New edition published in 2006. This ebook edition published in 2011.

© Meda Ryan, 1996

ISBN 978 1 85635 513 1

Epub ISBN 978 1 85635 860 6

Mobi ISBN 978 1 85635 877 4

For copyright reasons, photographs and images have not been included in the electronic book.

This eBook is copyright material and must not be copied, reproduced, transferred, distributed, leased, licensed or publicly performed or used in any way except as specifically permitted in writing by the publishers, as allowed under the terms and conditions under which it was purchased or as strictly permitted by applicable copyright law. Any unauthorised distribution or use of this text may be a direct infringement of the author's and publisher's rights and those responsible may be liable in law accordingly.

Preface

Some years ago I began research for a biography of Michael Collins but almost at the outset I found myself drawn into the controversial aspects of how he met his death in an ambush at Béal na mBláth on 22 August 1922. Having grown up in west Cork, I was acutely aware of how families were split by the Civil War and also of the silence that surrounded the ambush. Men who had participated in the ambush agreed to tell me the facts of the episode, and as time progressed I found that the details of the final events in Michael Collins' life required a book to themselves.

EXERCISE TASK A
Say whether each statement agrees with the front matter, answering yes or no and quoting the words that decide it: (i) The ebook edition came out in 2011. (ii) The electronic book includes photographs. (iii) The author grew up in west Cork.
EXERCISE TASK B
Using the front matter, answer:
(i) What is the Epub ISBN?
(ii) Where was the ambush in which Michael Collins died?
(iii) In what year was the new edition published?

COLLECTED MATERIAL
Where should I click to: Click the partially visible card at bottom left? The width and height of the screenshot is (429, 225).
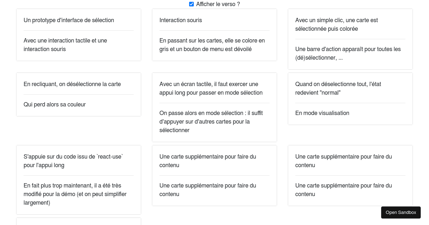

OUTPUT A
(i) Yes: "This ebook edition published in 2011."
(ii) No: "photographs and images have not been included in the electronic book."
(iii) Yes: "Having grown up in west Cork"

OUTPUT B
(i) 978 1 85635 860 6
(ii) Béal na mBláth
(iii) 2006